L’ambitieuse initiative de délogement des occupants de l’emprise des lignes haute tension à Abomey-Calavi doit aller jusqu’à sa concrétisation. Dans sa mise en œuvre,  des traitements particuliers ne doivent pas être accordés à qui que ce soit pour retarder la libération totale de l’espace dans le délai prescrit. Toutes les personnes exploitant le domaine doivent être traitées de la même façon pour donner le contenu et la force nécessaire à la mesure de libération. Il ne s’agira pas sous quelque prétexte, de faire d’abord partir certains au détriment d’autres.  Il faudra appliquer la même décision à tous les occupants qui devront libérer l’emprise au plus tard le 30 Mars et ceci pour leur propre sécurité. « J’ai initié cette séance pour nous permettre de faire un point d’étape de ce que nous avons entrepris depuis début Février pour libérer les emprises de la haute tension. J’ai observé la situation et j’ai vu qu’il y a trois (03) problématiques. La première concerne ceux qui occupent ces emprises en dehors des sportifs. Il doit y avoir une posture à avoir par rapport à ces gens. Il y a les sportifs, ceux qui viennent là de façon périodique pour un temps pour faire le sport, comment on règle leur problème et troisièmement, une fois que cette zone sera dégagée, ce que l’administration pourra faire pour que les gens ne reviennent pas », a entre autres confié sur la question le ministre conseiller aux infrastructures, à la gouvernance locale et au cadre de vie, Jacques Ayadji lors d’une réunion avec les Chefs d’arrondissement d’Abomey-Calavi  pour l’évaluation de  l’avancement des initiatives relatives à la libération de l’emprise des lignes haute tension à Godomey et environs.  Un engagement à faire traduire sans complaisance dans les actes pour éviter d’actes de favoritisme en direction de qui que ce soit. Sportifs, maraichers, artisans et autres ; tous devront être traités de la même façon pour s’éloigner des installations électriques de la haute tension. « Nous remercions déjà ceux qui ont commencé par partir parce qu’il y  en a qui partent déjà d’eux-mêmes.
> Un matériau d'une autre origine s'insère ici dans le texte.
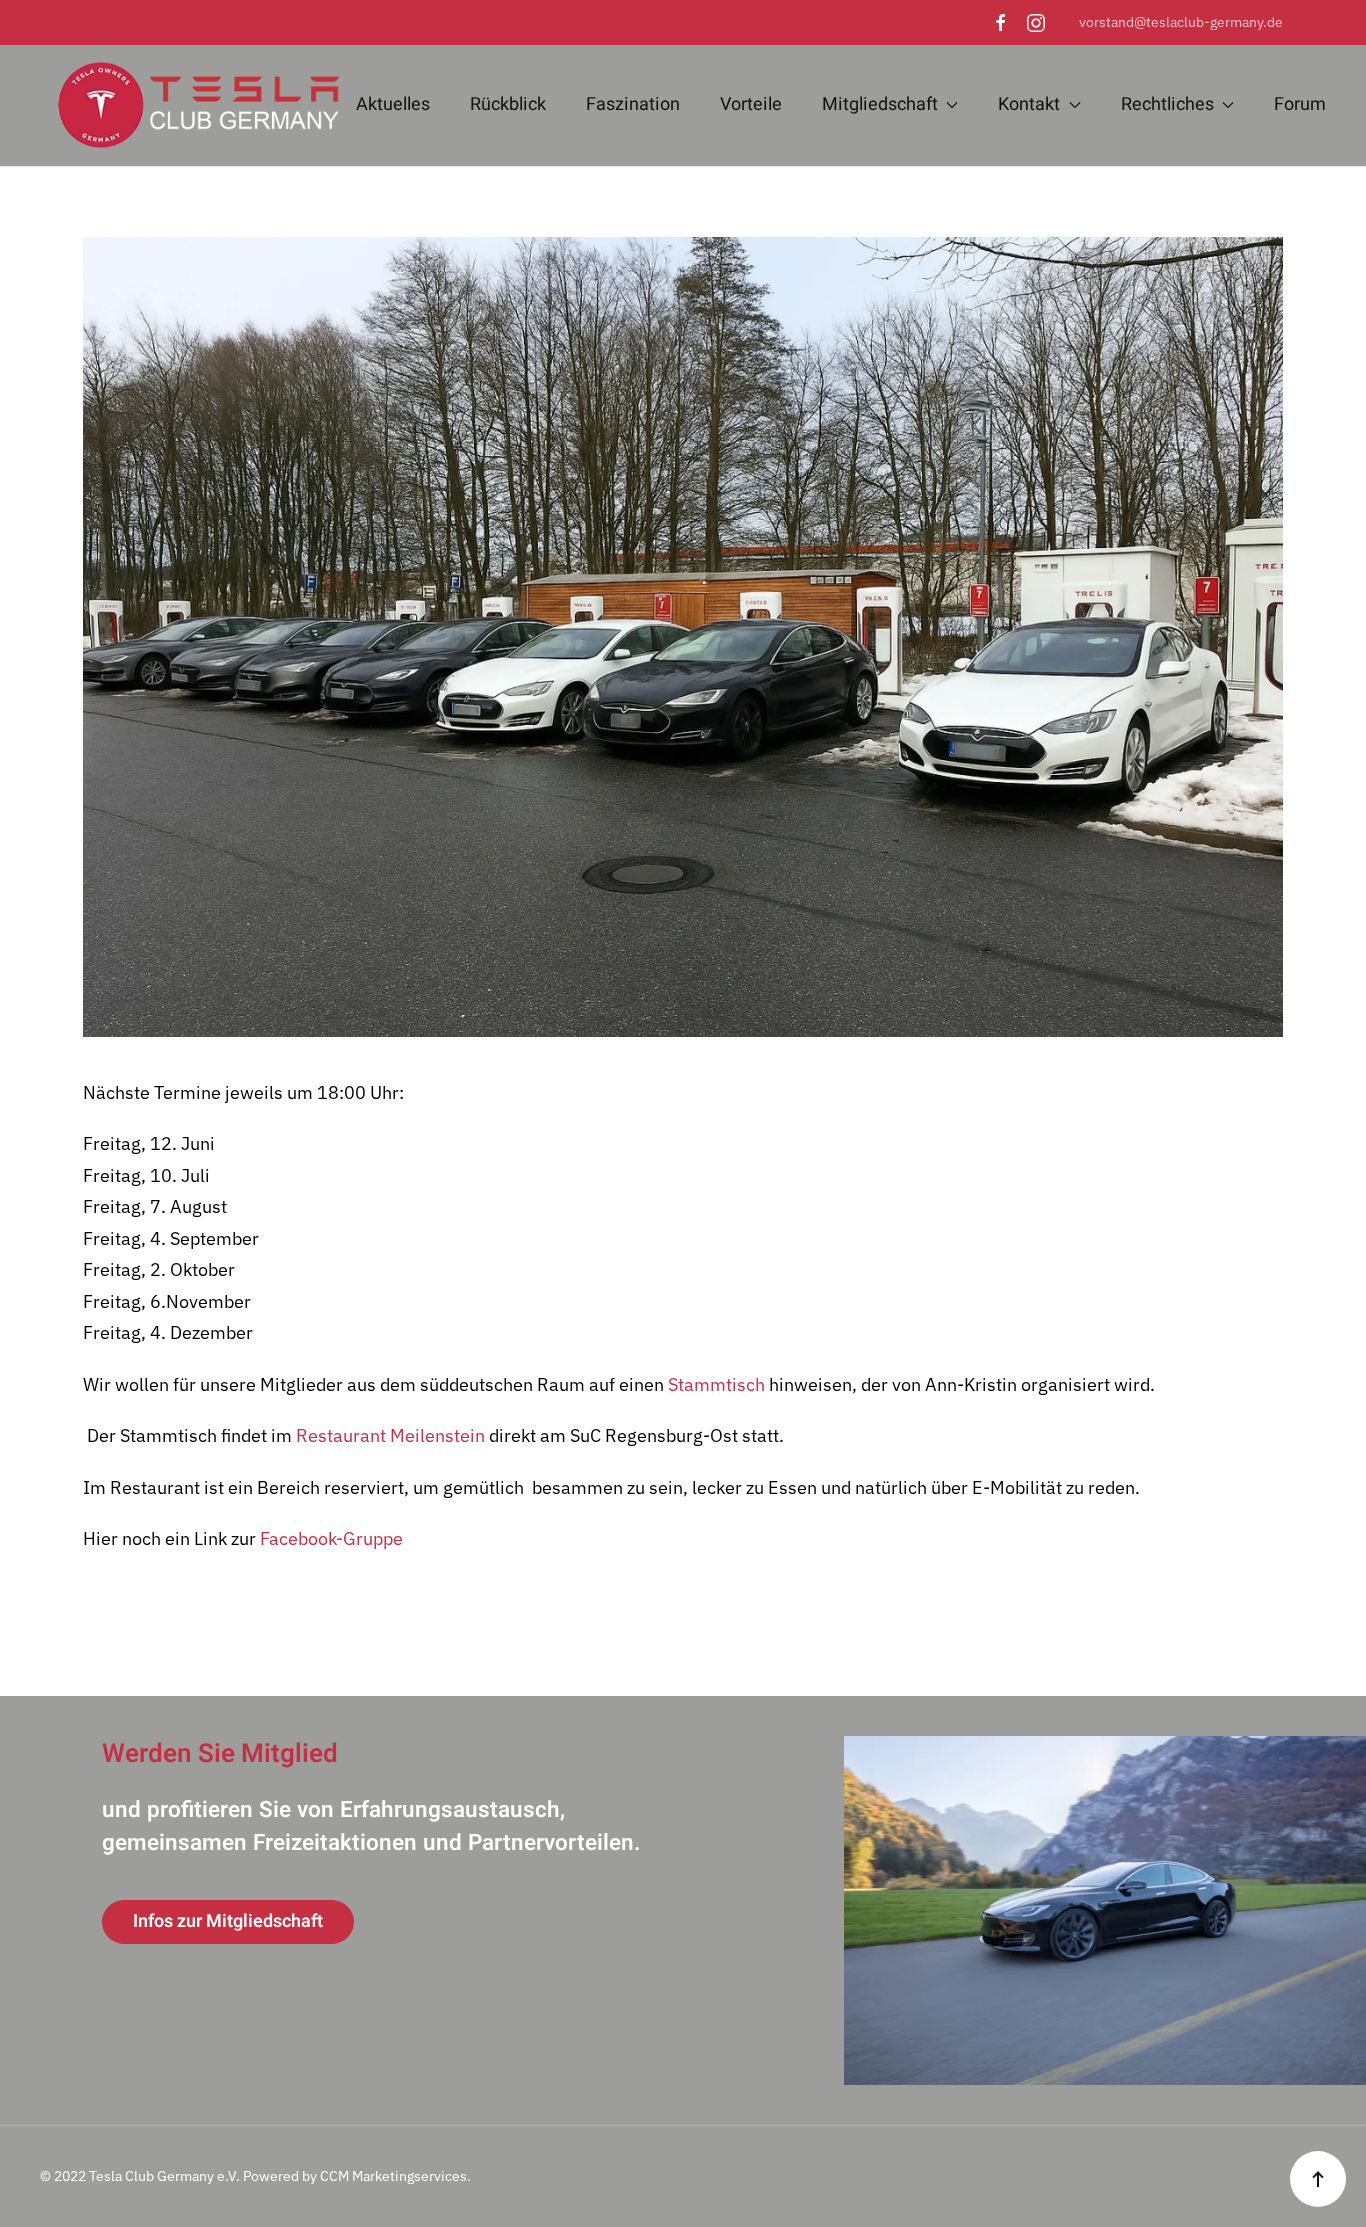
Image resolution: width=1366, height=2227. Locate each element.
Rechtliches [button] (1167, 104)
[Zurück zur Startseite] (190, 105)
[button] (1318, 2179)
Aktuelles (393, 104)
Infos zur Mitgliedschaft (228, 1921)
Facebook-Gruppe (331, 1538)
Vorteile (751, 104)
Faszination (633, 104)
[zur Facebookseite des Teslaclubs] (1001, 22)
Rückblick (508, 104)
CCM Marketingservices (393, 2176)
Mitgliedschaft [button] (880, 104)
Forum (1300, 104)
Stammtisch (716, 1384)
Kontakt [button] (1029, 104)
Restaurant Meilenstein (390, 1435)
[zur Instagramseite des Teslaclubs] (1036, 22)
Ceux qui sont encore là, on va leur parler pour que d’ici quelques jours que ce domaine soit vide de présence humaine » ; le ministre conseiller aux infrastructures, à la gouvernance locale et au cadre de vie, Jacques Ayadji, une fois passée l’étape de la sensibilisation, devra agir sans état d’âme pour vider des lieux les récidivistes.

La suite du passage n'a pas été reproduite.